One standard way to do the integral is to let $1-\sin x=u$. Then $du=\cos x\,dx$, and we end up with the integral
$$\int -u^2\,du,$$
which is easy. Our integral turns out to be
$$-\frac{1}{3}(1-\sin x)^3+C.\tag{1}$$
Another way of doing it is to expand the square. So we want to integrate
$\cos x -2\cos x\sin x+\cos x\sin^2 x$. For the calculations of the integrals of the last two parts, $u=\sin x$ is again useful. We end up with
$$\sin x-\sin^2 x+\frac{1}{3}\sin^3 x+C.\tag{2}$$
It is easy to verify that $-\frac{1}{3}(1-\sin x)^3$ is not the same function as
$\sin x-\sin^2 x+\frac{1}{3}\sin^3 x$. However, they differ by a constant, so both (1) and (2) are valid answers to our integration problem.

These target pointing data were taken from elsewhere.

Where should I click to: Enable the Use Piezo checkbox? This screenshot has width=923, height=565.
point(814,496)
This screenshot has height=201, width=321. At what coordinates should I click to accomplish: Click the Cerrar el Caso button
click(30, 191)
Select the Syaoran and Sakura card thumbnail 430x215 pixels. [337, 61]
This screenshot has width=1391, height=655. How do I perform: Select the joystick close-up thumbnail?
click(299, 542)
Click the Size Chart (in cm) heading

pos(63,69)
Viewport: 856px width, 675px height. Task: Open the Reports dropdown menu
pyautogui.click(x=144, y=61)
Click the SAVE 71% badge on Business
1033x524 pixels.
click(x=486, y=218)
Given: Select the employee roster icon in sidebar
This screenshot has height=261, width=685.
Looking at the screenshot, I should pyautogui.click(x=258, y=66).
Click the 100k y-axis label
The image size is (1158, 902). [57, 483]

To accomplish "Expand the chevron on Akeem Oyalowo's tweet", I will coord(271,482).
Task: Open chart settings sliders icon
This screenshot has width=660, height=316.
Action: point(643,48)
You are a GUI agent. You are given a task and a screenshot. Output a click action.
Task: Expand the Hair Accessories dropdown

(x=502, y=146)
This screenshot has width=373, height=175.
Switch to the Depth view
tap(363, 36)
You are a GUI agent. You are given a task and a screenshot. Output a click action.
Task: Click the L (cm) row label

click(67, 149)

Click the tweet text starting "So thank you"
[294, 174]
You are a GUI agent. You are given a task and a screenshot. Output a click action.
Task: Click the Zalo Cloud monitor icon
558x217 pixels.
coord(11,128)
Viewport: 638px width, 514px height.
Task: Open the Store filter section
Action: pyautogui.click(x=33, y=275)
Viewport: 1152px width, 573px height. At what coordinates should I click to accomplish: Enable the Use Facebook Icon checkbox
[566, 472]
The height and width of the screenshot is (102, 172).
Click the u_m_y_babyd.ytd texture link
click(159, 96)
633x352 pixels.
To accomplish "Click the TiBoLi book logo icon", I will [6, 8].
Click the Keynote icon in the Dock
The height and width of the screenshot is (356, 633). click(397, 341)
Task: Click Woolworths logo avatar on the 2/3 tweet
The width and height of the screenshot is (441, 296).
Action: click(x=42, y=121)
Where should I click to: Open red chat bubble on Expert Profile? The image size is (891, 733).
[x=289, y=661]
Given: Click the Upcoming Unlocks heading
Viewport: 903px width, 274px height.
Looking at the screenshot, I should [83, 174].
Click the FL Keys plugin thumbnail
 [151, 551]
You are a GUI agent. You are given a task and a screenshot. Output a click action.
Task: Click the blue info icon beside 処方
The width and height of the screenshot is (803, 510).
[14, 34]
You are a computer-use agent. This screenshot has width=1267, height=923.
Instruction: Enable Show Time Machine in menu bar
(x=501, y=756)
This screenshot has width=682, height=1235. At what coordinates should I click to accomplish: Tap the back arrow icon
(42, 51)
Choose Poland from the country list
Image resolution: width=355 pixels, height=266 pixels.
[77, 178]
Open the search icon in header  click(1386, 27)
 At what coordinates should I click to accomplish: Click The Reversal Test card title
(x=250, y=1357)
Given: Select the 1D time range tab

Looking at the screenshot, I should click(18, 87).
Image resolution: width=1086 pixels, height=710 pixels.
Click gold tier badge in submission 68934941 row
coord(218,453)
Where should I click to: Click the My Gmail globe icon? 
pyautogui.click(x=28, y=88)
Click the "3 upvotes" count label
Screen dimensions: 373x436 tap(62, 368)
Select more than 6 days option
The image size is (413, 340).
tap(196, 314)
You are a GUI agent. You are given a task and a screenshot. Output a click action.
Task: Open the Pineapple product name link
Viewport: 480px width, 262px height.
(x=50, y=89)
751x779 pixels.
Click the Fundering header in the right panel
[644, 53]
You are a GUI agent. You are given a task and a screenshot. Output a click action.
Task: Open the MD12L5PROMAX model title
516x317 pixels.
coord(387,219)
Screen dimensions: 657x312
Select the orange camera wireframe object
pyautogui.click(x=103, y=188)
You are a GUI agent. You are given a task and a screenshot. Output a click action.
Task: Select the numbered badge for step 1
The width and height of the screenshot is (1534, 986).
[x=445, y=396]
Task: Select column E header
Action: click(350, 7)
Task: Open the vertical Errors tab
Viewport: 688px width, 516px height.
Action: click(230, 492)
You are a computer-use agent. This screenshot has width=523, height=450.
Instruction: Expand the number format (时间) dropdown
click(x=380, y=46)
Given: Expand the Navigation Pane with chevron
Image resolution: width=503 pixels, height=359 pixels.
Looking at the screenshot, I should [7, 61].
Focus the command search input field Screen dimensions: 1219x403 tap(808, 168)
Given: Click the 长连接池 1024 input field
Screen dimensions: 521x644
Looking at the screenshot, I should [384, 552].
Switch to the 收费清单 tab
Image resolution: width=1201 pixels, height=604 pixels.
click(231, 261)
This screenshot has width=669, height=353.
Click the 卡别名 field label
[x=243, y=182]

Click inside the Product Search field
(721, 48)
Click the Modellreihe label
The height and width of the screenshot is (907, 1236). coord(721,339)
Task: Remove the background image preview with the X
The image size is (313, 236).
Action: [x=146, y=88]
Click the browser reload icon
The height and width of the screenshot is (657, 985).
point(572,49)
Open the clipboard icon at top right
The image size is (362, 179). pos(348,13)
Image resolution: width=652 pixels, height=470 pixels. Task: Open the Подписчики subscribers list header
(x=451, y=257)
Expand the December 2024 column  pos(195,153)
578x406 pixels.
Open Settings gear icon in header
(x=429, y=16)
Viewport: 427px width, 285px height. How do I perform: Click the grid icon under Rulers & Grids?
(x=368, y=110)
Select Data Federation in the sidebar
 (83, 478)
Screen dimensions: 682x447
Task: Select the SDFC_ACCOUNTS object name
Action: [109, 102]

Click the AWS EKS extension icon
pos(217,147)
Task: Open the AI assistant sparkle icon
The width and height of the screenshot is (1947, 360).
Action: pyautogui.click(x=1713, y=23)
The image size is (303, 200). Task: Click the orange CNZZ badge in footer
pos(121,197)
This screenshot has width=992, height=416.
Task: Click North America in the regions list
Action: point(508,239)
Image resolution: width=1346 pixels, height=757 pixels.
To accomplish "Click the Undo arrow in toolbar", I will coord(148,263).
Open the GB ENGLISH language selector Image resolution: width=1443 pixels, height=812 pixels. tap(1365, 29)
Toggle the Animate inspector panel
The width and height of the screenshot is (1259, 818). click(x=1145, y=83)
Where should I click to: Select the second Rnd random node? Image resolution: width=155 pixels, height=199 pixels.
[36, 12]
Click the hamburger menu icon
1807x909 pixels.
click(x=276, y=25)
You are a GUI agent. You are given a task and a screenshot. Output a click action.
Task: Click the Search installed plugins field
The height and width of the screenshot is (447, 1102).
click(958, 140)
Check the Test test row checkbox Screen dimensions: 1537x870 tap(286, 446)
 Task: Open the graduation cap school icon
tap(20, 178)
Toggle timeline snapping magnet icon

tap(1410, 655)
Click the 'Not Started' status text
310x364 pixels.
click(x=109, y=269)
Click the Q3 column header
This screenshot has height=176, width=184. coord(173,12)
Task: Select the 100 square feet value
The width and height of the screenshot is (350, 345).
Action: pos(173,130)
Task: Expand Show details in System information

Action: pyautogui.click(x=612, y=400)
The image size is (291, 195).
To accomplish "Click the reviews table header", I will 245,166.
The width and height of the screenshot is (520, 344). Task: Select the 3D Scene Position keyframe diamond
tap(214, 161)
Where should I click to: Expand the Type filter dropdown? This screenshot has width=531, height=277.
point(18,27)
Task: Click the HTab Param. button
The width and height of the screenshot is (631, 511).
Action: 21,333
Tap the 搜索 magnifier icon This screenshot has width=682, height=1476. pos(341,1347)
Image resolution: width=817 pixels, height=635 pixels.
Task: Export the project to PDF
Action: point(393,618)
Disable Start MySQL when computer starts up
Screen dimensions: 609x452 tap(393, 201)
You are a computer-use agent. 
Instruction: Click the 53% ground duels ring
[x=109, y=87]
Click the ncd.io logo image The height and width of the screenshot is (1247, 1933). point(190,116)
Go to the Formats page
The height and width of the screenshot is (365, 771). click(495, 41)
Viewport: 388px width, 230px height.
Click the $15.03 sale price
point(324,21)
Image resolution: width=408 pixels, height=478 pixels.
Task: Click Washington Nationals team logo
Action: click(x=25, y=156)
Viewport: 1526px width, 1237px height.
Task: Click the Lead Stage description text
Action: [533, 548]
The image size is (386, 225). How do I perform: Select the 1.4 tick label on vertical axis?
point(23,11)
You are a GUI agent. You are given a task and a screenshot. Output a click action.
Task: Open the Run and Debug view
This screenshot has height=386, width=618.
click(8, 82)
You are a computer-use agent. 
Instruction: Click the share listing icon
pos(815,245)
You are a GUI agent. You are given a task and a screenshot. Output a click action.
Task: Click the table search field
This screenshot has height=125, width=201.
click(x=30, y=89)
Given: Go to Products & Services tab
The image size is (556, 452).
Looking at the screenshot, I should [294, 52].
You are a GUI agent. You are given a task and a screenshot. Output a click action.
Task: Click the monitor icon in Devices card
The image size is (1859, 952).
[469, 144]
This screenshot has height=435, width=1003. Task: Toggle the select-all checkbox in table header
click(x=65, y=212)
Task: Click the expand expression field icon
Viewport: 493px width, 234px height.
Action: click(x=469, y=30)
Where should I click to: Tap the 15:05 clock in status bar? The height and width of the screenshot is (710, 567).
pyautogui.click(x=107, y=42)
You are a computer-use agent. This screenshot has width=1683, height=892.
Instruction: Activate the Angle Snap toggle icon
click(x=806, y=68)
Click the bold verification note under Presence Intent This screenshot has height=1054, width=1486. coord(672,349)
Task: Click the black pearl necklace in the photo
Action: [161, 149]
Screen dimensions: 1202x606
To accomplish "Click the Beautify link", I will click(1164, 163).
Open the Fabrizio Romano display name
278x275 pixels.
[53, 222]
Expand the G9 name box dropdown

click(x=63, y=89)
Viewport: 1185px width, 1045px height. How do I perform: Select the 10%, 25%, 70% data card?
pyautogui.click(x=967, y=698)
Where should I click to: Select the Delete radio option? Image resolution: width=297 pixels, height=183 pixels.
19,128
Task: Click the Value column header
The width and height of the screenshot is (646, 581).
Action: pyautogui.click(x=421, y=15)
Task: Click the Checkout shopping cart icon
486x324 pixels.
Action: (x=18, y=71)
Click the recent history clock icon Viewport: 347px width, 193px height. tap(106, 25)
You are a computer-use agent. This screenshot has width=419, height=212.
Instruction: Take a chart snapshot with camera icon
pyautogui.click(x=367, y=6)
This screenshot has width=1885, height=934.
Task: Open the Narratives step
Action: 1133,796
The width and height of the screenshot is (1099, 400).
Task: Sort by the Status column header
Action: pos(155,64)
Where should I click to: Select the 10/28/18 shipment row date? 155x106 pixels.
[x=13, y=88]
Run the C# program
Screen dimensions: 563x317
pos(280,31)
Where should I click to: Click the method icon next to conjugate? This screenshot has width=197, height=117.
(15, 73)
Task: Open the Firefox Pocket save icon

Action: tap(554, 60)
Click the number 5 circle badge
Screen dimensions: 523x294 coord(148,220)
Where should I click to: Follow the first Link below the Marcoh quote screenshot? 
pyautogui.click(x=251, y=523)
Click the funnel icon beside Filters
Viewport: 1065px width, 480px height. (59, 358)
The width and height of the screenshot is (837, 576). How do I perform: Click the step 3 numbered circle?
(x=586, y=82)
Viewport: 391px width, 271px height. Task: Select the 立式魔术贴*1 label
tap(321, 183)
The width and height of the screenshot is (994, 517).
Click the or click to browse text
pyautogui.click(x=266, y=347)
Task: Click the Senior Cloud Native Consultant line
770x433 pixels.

Another valid answer would be $x+\cos^2 x+\frac{1}{3}\sin^3 x+C$, because $x+\cos^2 x+\frac{1}{3}\sin^3 xx$ and $x-\sin^2 x+\frac{1}{3}\sin^3 x$ differ by a constant.
Remark: We could undoubtedly attack the problem using integration by parts. But it would be harder work than the simple substitution $u=1-\sin x$ that we used in the first calculation.